This is an open access article under the CC BY-NC-ND license (http://creativecommons.org/licenses/by-nc-nd/4.0/).

PMC Copyright notice

Whole-transcriptome detection of splicing deregulation in pAML compared with pediatric non-leukemic (pNL) hematopoietic stem cells

(A and B) Transcript expression levels (log counts per million; CPM) of LSC-associated phenotypic markers in pAML (n = 9) versus pNL (n = 3; A) and adult dnAML (n = 3; B) derived hematopoietic stem cells (HSCs; moderated t statistic with Benjamini-Hochberg correction method for multiple testing; ∗p < 0.05, ∗∗p < 0.01, ∗∗∗p < 0.005).

(C) Schematic of alternative splicing event detection.

(D) Quantification of differential splicing events, including exon skipping (ES), intron retention (IR), alternative 3′ splice site usage (A3SS), and alternative 5′ splice site usage (A5SS) in pAML HSCs compared with pNL HSCs using multivariate analysis of transcript splicing (rMATS) bioinformatics analysis.
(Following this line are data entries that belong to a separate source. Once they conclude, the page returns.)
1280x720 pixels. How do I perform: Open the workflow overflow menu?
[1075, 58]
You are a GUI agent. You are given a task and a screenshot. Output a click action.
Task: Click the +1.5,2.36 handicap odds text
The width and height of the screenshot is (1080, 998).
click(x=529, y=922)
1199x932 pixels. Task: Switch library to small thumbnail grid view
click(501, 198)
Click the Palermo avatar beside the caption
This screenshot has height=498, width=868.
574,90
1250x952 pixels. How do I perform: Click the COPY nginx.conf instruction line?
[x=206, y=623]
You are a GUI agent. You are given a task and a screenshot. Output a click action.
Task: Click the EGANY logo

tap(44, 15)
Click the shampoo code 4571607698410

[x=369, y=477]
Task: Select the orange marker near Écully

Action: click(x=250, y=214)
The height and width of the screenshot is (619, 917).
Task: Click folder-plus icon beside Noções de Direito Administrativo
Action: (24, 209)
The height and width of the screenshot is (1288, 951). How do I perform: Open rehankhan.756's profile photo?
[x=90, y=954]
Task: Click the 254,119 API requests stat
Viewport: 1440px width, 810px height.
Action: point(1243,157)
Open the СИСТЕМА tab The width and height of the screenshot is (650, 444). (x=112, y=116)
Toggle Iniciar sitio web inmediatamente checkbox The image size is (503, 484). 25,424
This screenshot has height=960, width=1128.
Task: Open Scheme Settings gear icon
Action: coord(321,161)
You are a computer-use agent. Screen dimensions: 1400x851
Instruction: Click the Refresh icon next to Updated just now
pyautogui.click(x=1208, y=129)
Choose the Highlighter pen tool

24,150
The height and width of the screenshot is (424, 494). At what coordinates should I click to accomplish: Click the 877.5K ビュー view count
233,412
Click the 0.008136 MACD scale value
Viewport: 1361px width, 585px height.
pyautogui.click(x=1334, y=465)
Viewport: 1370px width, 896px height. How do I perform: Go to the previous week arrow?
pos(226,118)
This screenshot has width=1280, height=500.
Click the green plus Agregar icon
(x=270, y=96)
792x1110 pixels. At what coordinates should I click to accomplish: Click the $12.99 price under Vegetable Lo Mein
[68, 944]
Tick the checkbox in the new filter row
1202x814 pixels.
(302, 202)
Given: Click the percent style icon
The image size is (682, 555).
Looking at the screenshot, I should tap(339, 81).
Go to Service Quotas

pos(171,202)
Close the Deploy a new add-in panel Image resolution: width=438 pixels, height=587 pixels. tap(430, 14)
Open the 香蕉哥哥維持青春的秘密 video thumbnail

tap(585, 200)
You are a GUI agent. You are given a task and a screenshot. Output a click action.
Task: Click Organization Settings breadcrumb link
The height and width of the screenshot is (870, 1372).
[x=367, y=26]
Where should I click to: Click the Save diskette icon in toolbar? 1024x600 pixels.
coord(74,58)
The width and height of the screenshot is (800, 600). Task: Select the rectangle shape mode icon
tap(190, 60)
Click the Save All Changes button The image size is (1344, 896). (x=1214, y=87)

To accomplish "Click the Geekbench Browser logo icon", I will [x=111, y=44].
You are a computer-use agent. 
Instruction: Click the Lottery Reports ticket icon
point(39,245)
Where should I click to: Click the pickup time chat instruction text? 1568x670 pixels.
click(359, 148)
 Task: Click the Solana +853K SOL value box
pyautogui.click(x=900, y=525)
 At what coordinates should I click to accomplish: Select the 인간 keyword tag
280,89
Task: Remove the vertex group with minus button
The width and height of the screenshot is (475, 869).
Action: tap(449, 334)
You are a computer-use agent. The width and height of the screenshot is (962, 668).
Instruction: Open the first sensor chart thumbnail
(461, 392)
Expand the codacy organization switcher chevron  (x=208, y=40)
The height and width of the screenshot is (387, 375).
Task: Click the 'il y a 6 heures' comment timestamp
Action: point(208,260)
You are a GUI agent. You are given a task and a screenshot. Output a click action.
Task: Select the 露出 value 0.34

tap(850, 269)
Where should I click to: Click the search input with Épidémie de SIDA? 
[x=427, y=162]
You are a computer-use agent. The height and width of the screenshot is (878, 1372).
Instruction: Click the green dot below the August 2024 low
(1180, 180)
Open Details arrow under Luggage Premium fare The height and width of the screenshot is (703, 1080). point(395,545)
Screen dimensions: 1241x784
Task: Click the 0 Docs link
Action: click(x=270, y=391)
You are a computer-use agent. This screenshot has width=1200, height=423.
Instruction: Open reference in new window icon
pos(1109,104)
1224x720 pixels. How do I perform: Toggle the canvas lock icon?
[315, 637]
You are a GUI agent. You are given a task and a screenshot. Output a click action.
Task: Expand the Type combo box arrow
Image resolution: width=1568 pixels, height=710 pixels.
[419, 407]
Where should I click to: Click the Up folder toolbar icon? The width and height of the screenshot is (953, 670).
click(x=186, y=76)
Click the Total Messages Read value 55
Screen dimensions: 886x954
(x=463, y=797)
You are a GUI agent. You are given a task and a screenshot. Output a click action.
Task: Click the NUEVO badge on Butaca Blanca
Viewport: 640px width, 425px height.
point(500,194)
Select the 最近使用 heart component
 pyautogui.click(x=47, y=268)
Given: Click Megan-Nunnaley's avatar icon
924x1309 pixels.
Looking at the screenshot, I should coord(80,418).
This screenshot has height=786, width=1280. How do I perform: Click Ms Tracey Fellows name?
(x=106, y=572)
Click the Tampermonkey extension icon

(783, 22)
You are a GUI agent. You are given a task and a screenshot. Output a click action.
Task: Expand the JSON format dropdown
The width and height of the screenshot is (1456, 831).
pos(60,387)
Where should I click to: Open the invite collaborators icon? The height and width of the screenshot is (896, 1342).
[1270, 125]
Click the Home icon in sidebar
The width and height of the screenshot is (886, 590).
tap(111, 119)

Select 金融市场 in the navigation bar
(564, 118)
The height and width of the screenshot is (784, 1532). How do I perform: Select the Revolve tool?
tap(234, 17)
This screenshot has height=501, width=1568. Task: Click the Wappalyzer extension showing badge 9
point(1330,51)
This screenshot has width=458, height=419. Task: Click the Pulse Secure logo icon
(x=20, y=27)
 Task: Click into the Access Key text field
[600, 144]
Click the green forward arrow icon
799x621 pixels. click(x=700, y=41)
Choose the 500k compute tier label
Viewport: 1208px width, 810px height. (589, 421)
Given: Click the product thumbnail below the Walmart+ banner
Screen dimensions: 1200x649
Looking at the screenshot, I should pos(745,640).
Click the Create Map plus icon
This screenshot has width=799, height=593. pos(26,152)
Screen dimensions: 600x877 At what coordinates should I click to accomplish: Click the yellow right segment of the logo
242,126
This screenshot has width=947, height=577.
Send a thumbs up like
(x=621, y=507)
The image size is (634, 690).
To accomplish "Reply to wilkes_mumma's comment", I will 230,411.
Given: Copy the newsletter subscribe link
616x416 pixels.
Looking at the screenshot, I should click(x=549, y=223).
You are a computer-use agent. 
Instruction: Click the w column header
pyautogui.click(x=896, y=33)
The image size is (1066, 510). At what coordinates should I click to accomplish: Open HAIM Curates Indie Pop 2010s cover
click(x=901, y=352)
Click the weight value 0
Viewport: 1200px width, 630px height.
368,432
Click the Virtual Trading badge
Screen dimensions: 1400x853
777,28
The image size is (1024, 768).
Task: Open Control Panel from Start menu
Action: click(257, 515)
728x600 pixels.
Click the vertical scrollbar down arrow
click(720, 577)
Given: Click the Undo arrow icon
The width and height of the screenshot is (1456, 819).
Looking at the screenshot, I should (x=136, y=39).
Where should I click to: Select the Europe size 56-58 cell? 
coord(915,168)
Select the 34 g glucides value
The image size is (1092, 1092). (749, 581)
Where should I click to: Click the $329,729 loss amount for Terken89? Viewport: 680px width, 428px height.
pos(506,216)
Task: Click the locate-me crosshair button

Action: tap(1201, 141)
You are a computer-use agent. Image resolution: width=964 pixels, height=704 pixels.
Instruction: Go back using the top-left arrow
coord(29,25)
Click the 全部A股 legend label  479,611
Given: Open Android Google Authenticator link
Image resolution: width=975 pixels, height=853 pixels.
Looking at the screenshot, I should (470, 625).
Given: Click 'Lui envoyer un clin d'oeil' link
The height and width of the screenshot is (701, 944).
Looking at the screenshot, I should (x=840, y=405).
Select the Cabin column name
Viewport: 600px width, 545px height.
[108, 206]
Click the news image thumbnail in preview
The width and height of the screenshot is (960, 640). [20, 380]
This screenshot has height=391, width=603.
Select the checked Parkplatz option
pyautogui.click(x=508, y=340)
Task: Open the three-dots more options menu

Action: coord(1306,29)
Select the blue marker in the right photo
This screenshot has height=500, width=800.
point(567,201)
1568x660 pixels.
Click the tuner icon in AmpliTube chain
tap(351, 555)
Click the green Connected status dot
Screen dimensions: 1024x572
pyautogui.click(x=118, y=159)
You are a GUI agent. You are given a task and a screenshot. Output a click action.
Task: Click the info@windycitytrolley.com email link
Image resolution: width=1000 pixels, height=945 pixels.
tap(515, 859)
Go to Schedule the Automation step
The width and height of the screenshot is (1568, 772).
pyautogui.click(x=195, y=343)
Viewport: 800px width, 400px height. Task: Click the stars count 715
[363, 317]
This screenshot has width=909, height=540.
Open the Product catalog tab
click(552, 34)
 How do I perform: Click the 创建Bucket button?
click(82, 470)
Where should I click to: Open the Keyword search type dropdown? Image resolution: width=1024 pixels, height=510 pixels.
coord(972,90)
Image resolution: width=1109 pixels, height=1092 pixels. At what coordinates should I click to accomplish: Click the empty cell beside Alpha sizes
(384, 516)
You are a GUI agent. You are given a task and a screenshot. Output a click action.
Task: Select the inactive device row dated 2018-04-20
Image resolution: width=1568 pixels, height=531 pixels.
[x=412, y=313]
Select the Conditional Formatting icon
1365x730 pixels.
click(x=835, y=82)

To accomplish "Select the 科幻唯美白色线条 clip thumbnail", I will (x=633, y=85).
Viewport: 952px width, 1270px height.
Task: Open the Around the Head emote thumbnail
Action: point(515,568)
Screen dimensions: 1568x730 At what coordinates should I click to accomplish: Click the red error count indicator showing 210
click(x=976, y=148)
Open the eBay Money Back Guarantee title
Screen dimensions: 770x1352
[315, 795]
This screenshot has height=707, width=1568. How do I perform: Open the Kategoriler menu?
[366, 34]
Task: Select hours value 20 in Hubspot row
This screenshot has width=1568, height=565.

(E) Percentage of exon skipping in pAML HSCs compared with pNL HSCs.

(F) Heatmap of top 200 distinct splice isoforms in pAML HSCs versus pNL HSCs.

(G) Quantification of differential splicing events (ES, IR, A3SS, A5SS) in pAML HSCs versus adult dnAML HSCs.

(H) Functional enrichment analysis of pAML HSCs versus adult dnAML HSCs. See also Figure S3.